Document Type

Article

Publication Date

1-1-1993

Publisher

Fordham University Press

Abstract

The role of poets is to get their anchors caught in many such monasteries, to shimmy down the entangling ropes, and then to record the marvelous resistance that caused them to stop in the first place to notice. But those in the monastery, putting in their time, must not too quickly conclude that such accidental tourists, dropped from some ethereal realm, are likely to drown if we do not distance them from the world we consider mundane. In both situations, that of the sailor and that of the abbot, the question of how we envision reality, of what our shaping paradigms may be, dominates our interpretation and response. Imagination shapes our engagement with reality. What remains opaque or simply insignificant to one individual nags someone else, fascinates or haunts, sometimes opens onto an experience of epiphany.

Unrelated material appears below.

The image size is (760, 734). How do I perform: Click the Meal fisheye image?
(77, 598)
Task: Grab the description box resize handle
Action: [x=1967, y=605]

Imagination also reshapes logic and offers a new approach to a problem that facts and reason cannot sufficiently describe. Thus, Albert Einstein was once asked to explain the theory of relativity in terms that might make it a bit more accessible to the average human being. Einstein replied: "I cannot do what you request, but if you will call on me at Princeton, I will play it for you on my violin" (Fischer 15). Einstein implicitly suggested a new paradigm for the reality he had been representing until then by the mathematical paradigm that so confused his listener. This calls to mind, in light of our principal focus during these days, the particular aspect of imagination that theologian David Tracy calls analogical. Analyzing our age as one of porous boundaries between various paradigms for reality, he argues strongly in favor of an ecumenism in our religious imagination, an opening up of our systematic approach to transcendent encounters.